I got my little girl from there.. They were really nice and talked to me about how to take care of her and some other advice since i was a first time owner. I was really bummed because the day before the hedgehog i was going to get fell threw, then i found then and found they were going to be in my area at a animal expo thingy. The hedgehogs seems Very happy and healthy, and LOVED people, they do sell quite a bit of animals, but they are ALL happy and healthy, and just LOVEEEEE people! I give them Thumbs up also!!!


----------



## Shelobe (Jul 22, 2010)

I actually purchased ****tles through them as well. Yes they seem really nice but when I asked to see the parents and his breeding pairs, he refused. He told me only licensed officials were allowed to see his animals, which I thought to be kind of odd. I did ask him how big they got and he went and got a pregnant female from his garage while my boyfriend and I waited in the house. He came back with this huge female in a very small sterlite bin with no wheel or a hide.
I asked him about different things that I had learn from this site and he told me that I should listen to the expert(him). It's wasn't bad but it was thinks like sterlite bins has plenty of ventilation and didn't need holes.

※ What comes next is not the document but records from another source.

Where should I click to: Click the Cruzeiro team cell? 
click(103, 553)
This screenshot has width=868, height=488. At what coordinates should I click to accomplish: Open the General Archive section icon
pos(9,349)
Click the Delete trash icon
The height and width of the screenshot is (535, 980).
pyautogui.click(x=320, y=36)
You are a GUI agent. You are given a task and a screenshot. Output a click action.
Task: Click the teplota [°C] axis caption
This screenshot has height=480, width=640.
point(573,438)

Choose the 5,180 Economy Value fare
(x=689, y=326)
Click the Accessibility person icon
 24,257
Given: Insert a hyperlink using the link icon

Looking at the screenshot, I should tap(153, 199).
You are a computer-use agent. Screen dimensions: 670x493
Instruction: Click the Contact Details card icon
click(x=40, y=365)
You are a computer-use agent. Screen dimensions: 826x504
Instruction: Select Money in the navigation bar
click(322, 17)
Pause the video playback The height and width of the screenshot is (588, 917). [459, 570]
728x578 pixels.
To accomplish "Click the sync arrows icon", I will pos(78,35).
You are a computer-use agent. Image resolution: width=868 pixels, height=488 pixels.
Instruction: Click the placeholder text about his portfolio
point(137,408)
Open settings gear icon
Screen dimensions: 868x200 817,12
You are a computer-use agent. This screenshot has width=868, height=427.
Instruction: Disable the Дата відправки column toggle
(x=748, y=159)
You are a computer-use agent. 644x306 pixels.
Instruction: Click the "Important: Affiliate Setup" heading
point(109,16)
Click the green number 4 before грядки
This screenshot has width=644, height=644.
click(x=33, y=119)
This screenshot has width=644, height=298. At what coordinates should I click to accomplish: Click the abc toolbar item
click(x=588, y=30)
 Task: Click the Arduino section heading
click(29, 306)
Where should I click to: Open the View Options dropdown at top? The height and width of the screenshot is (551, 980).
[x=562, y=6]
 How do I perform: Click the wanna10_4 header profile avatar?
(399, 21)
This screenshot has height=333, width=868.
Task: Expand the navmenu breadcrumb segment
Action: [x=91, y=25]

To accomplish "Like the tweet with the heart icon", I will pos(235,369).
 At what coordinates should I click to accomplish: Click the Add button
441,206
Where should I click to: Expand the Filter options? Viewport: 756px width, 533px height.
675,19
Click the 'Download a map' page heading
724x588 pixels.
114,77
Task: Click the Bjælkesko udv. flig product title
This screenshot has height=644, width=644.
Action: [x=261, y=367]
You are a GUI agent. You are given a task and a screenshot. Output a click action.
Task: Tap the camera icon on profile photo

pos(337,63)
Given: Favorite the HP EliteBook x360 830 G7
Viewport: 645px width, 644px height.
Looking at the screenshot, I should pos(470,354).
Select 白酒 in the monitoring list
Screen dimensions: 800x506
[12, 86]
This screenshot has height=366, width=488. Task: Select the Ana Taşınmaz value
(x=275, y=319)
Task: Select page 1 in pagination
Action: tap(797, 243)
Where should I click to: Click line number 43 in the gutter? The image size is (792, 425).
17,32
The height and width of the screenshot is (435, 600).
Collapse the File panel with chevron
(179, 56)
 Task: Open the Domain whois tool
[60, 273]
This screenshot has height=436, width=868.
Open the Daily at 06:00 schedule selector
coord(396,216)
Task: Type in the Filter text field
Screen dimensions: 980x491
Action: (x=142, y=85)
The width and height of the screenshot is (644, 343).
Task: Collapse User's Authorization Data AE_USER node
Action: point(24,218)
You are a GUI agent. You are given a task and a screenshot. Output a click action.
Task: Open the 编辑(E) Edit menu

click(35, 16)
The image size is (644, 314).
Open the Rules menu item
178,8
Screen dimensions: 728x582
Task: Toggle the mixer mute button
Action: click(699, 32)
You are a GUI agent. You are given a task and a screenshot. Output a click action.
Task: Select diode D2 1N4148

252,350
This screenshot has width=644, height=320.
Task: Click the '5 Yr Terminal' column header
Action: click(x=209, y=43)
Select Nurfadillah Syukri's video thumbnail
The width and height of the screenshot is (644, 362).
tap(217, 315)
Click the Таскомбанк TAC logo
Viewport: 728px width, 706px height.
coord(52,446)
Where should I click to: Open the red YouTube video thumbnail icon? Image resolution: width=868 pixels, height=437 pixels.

He also had some baby prairie dogs on his back porch in a box, they all looked kind of sickly. He said he was giving them some sun. Like I said, they both seemed nice but something also felt really off about them.


----------



## Pygmyhogger (May 28, 2014)

I've actually purchased a hedgehog from Eco Exotics in ILLINOIS and it was to say the least an experience. to minimize your time, we purchased a very small, 7 week old female hog. She gave birth 2 weeks later. TWO WEEEKS!! We were flipping out. 3 babies were born and one did have a physical abnormalitie; I cannot attribute that to inbreeding necessarily, however, I have owned and bred hedgehogs for 20 years and never seen one like it. truly sad but we found them all great homes. they are a mill, openly sell to pet stores. Their breeding facility is a car ride away as we found out. so they're not even on site. Not good. Not good. our local humane society owner had a similar experience but buying gliders and hedgehogs. ..they now have a poster pinned on their bulletin board to avoid the establishment.


----------